Se molti familiari sostengono di non dire la verità al paziente perché morirebbe prima dei suoi giorni, la pratica clinica suggerisce invece che una diagnosi che altera drammaticamente la prospettiva di vita, comunicata con empatia, non in maniera brusca e frettolosa, e secondo modalità che infondono speranza, aumenta la collaborazione con il paziente e la qualità della sua vita. D’altronde l’atteggiamento empatico del medico e del paramedico è fondamentale per non far morire il paziente nella disperazione – spiega Valentina Bordino, Psicologo dell’ASP di Agrigento – Per comunicare con empatia la diagnosi è importante essere consapevoli dell’esistenza, nei familiari, di automatismi che li spingono a non voler sapere, corrispondenti alla negazione iniziale del trauma della malattia, secondo un modello a cinque fasi a cui segue la rabbia, la depressione e che auspicabilmente condurrà all’accettazione della malattia, secondo il modello di Elisabeth Ross.
Far accettare la morte al paziente e ai suoi familiari, cercando spazi di collaborazione, significa reinserirla nel ciclo vitale, curando con rispetto fino alla fine, accettando ciò che deve accadere – sottolinea ancora Valentina Vegna, Psicologa Area Emergenza Ospedale Civico di Palermo.
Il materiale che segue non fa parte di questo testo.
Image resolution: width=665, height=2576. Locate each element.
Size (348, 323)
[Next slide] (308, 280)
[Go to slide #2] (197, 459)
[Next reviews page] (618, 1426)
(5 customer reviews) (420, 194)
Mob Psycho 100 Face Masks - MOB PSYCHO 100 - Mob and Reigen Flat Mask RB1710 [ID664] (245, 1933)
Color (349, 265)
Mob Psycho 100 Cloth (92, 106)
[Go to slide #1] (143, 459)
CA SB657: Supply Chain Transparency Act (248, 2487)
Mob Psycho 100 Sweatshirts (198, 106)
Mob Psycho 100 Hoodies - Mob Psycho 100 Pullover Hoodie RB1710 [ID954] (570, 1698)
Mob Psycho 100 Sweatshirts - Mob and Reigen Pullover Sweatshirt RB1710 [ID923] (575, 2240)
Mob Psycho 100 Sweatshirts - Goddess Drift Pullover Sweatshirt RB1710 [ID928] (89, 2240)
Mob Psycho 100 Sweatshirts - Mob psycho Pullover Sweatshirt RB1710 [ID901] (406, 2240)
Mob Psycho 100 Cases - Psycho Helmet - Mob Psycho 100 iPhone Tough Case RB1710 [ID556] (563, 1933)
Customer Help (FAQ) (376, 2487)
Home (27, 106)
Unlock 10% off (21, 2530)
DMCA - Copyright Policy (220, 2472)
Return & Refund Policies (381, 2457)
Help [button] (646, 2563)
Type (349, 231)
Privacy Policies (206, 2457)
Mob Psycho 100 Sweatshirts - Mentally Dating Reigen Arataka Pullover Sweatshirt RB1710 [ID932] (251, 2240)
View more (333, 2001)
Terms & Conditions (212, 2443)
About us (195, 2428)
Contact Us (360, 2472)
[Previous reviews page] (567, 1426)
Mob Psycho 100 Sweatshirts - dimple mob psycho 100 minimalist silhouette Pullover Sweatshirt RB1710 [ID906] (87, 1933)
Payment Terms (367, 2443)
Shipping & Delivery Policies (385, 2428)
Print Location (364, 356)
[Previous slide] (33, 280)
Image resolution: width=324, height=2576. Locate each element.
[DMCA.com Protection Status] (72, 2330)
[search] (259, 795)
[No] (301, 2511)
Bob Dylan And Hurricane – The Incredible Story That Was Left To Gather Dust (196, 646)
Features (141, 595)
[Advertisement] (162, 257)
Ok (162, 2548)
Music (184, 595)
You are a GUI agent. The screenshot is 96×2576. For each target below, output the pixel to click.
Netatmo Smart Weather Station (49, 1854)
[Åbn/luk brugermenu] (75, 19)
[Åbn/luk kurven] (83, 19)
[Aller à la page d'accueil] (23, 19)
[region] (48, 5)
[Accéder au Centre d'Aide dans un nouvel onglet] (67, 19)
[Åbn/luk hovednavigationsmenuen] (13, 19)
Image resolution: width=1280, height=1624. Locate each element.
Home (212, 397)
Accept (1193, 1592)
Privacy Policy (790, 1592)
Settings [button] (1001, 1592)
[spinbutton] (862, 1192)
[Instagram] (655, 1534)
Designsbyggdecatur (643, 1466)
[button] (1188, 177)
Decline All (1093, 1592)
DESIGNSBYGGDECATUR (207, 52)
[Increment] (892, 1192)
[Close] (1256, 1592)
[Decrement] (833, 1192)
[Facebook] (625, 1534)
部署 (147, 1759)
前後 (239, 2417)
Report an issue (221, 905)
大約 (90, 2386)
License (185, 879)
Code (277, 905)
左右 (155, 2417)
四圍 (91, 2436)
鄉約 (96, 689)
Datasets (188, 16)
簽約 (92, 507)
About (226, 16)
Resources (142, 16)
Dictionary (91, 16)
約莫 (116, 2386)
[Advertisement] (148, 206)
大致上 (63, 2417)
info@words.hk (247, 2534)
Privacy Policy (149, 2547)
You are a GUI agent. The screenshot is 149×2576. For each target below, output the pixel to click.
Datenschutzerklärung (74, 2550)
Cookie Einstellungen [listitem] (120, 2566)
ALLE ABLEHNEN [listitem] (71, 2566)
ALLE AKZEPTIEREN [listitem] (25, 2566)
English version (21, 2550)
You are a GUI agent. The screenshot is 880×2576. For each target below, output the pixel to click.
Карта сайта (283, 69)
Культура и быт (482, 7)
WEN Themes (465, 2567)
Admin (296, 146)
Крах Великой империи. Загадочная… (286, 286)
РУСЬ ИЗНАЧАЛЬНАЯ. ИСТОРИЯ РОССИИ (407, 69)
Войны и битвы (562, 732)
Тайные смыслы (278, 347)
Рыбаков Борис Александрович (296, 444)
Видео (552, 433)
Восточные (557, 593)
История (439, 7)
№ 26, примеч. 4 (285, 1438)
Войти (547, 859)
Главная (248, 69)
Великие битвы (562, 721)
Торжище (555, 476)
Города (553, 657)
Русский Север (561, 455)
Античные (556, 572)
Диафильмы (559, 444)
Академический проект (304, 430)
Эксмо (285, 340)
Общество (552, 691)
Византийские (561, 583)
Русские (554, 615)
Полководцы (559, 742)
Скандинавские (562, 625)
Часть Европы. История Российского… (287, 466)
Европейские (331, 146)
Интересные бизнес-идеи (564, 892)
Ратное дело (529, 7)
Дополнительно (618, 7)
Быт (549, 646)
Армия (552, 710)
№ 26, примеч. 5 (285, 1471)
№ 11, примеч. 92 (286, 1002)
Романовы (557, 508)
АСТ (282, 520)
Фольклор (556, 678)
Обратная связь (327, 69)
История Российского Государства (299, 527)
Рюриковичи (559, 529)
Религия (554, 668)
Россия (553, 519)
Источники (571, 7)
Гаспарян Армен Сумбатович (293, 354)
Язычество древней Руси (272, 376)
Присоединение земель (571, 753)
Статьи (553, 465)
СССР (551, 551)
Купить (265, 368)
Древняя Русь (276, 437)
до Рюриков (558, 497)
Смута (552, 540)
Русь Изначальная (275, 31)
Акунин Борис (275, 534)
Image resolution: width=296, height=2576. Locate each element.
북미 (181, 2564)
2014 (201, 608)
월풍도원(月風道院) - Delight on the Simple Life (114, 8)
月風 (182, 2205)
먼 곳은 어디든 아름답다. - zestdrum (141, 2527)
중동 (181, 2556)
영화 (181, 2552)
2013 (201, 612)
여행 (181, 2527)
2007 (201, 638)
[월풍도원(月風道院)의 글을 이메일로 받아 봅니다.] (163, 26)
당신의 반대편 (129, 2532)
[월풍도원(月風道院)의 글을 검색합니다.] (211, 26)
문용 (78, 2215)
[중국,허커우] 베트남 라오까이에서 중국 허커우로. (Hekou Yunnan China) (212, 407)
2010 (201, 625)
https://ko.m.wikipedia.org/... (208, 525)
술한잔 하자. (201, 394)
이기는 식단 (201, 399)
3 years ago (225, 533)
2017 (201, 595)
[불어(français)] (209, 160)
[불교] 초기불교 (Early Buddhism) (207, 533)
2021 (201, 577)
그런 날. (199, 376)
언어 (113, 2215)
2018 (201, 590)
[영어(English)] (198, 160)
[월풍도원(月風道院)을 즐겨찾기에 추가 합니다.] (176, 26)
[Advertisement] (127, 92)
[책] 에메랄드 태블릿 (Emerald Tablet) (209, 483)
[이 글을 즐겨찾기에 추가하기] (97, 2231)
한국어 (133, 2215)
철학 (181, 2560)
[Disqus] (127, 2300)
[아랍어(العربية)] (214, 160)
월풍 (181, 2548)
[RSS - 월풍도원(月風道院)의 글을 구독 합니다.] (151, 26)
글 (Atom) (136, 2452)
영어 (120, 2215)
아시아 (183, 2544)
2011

Accettazione e autonomia decisionale del paziente nel fine vita
Sull’accettazione (o meno) dell’inevitabile e delle cure che vi si accompagnano, si gioca tutto il dibattito odierno sul principio dell’autonomia decisionale del paziente.
Esso è legato agli aspetti legali ed etici di un’eventuale decisione di “sospensione delle cure” secondo quanto predisposto dalle modernissime Disposizioni Anticipate di Trattamento, emanate a gennaio del 2018.
Spiega Pietro Virgadamo, Professore Associato Istituzioni di diritto privato LUMSA di Palermo:
Il più noto Testamento biologico predispone che, nella piena capacità di intendere e volere, e in previsione di una malattia cronica che comporti il sopraggiungere dell’incapacità di intendere e volere, si possa esprimere se accettare o rifiutare trattamenti sanitari o accertamenti diagnostici. Molte le note critiche, in relazione al delicato confine concettuale con l’eutanasia, tra cui il ruolo dell’idratazione e della nutrizione artificiali che non è chiaro, dal testo di legge, se si debbano intendere come terapia (quindi da potere rifiutare) o mera sussistenza.